By Tamara Jane
That is the question. Last year when I went to a local waterpark, I noticed something new and in abundance: tattoos. After a long, hard winter, I hadn’t seen much bare skin in a while, and as my first time at a public pool for the year, the tattoos really jumped out at me – some in an “in your face” sort of way, while others seemed more tasteful, like art on the body. Then I contemplated the tattoo.
If you were to poll random Christians, you would get a variety of answers about their views on tattoos. Many are staunchly opposed to defacing the human temple. Others are unsure, and if I had asked members of biker churches, I bet they would be strong supporters of tattoos. Of course, the Bible doesn’t mention tattoos one way or another and there are cultural contexts to consider as well, so it’s not easy to say tattoos are “right” or “wrong.” And yet, given our cultural context, there are definitely some pros and cons of tattoos. And perhaps they can help you to decide if a tattoo is right or wrong for you.
• They’re a good way to express yourself and to instantly communicate something about you to the world.
• They’re artsy or edgy at best and can make you feel like you’ve got a little flair.

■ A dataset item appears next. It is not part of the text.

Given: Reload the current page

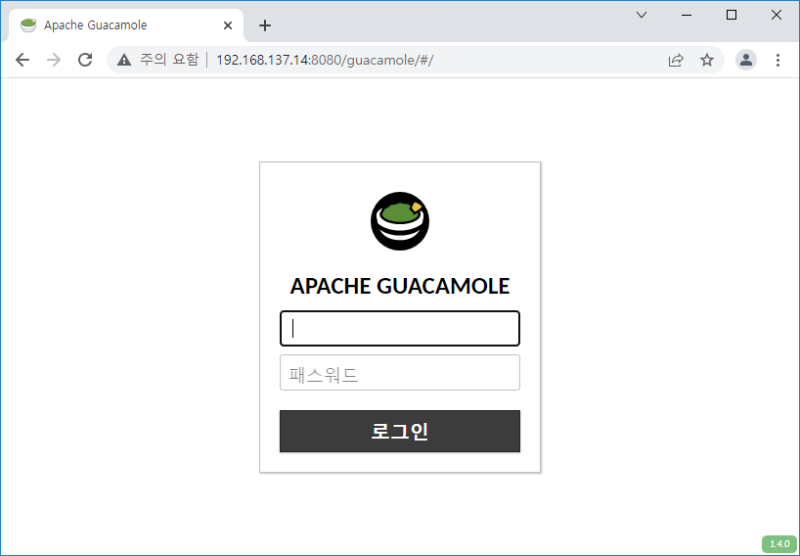Looking at the screenshot, I should [85, 60].
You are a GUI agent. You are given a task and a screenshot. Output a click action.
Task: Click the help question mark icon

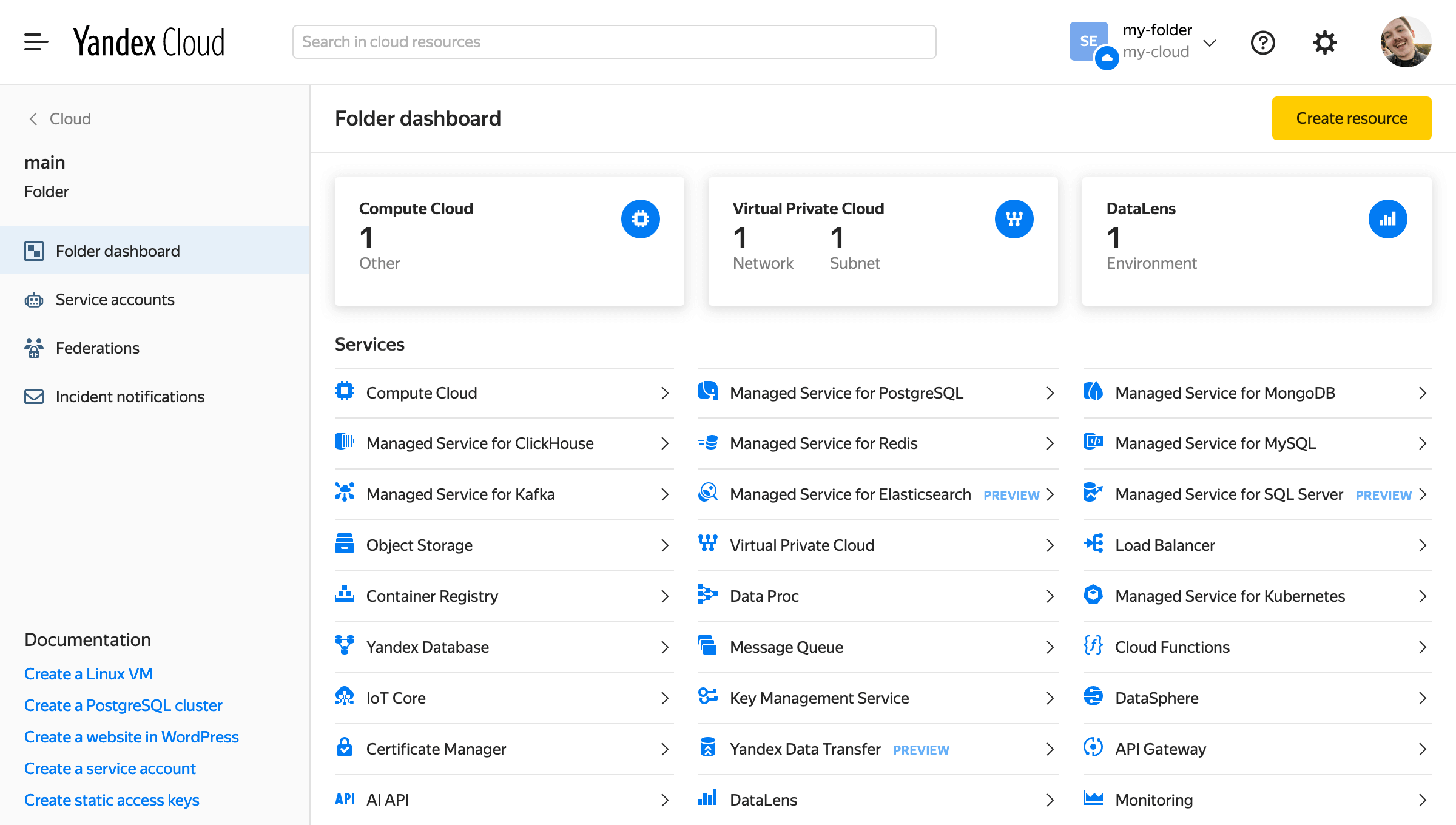click(x=1263, y=41)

• They last longer than Sharpie! So if there’s something you want to permanently impress upon yourself – like your favorite Bible verse – it’s there, to stay!
But on that last point: don’t think that just because you get a cross, picture of Jesus, or your favorite Bible verse tattooed on, that it will endear you to Grandma. Some Christians think it’s sacrilegious to tattoo the things of God. But if you’re so inclined anyway, don’t contradict your witness by placing the tattoo someplace that forces a man to exercise self-restraint as he reads it! I’ve seen young women with references to verses tattooed across their chest or right above the fanny. Doesn’t match up, if you get what I’m saying.

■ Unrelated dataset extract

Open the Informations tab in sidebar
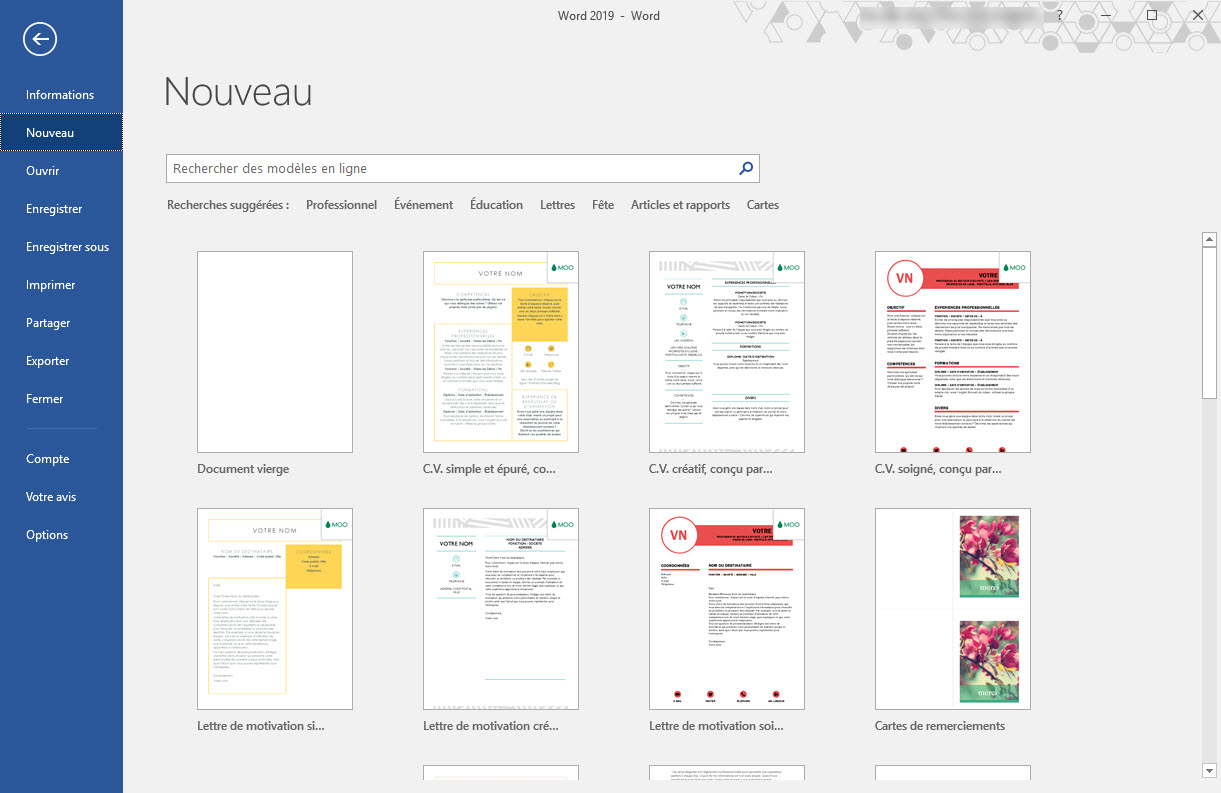 (60, 95)
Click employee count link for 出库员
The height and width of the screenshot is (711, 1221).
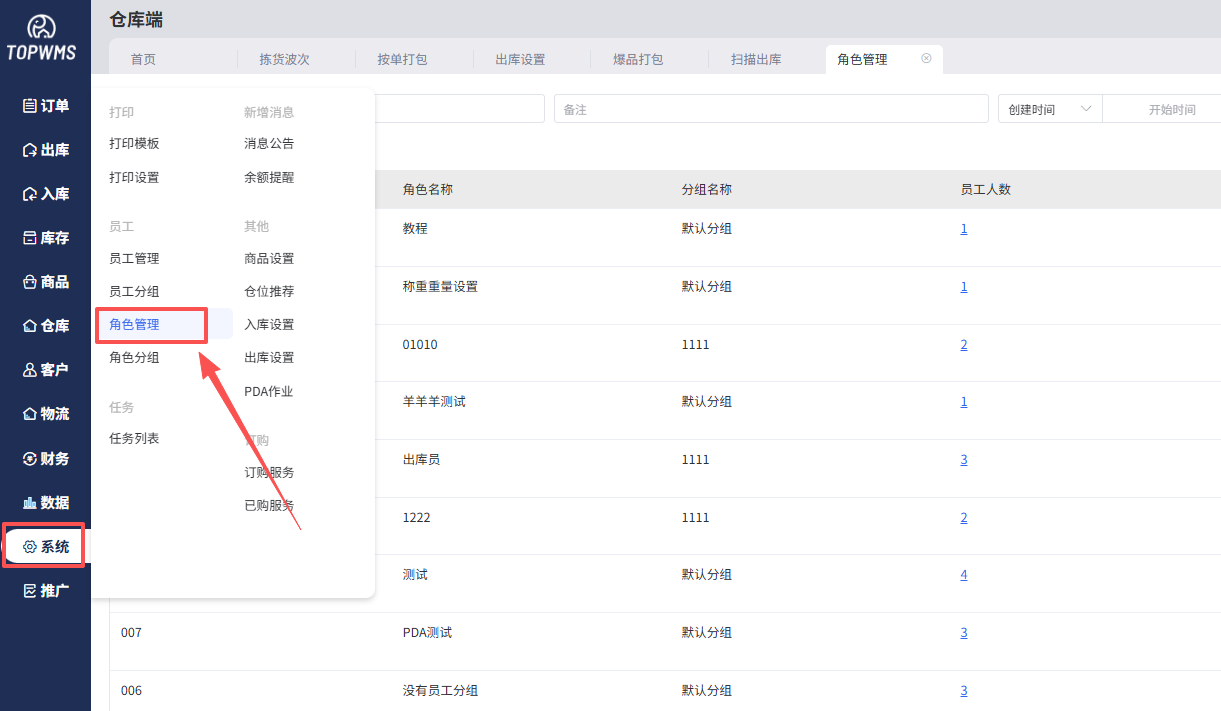[964, 460]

• Let’s start with the one that’s also a pro: tattoos are permanent. But the problem with that is that we are not. We change with time and often quite drastically. So an image we feel is our icon today might not be something we’d like several years from now. For example, a Hello Kitty tattoo might be the cat’s meow for you today, but when you’re older? And maybe you think a tattoo totally fits your carefree and countercultural lifestyle now, but 15 years from now when you’re up for that supervisor position? Better wear long sleeves to the interview.
• Tattoos are expensive – you could buy an original piece of art from an up and coming artiest for about the same amount of money needed for a decent tattoo – and they hurt, a lot (which is why many people need to be drunk to get one).
• Over time, tattoos fade or begin to turn yellow, especially when they are exposed to the sun. So for a long-lasting tattoo, you need to put it where the sun doesn’t shine, but then who is going to see it? A catch 22.
• The strongest con of all is not about you or the tattoo, but about everybody else. People are pretty judgmental and in our culture, tattoos (whether you agree or not) are associated with lower class, hard living, rebellion, promiscuity, drugs and drunkenness. Now I’m sure there are plenty of prim and proper, upper class virgins with tattoos out there (ehem!) but they are not the image that pops into the average American mind when it hears, “She’s got a tattoo.” While you shouldn’t be punished or overly inhibited by what others think, you should still be aware of this.
Weigh the pros and cons for yourself, but remember that God knows your heart, and that’s what He judges, not our appearance. Also remember, people aren’t as understanding, and they do judge you for appearance, and in this world where we are to be salt and light, that can be pretty important too.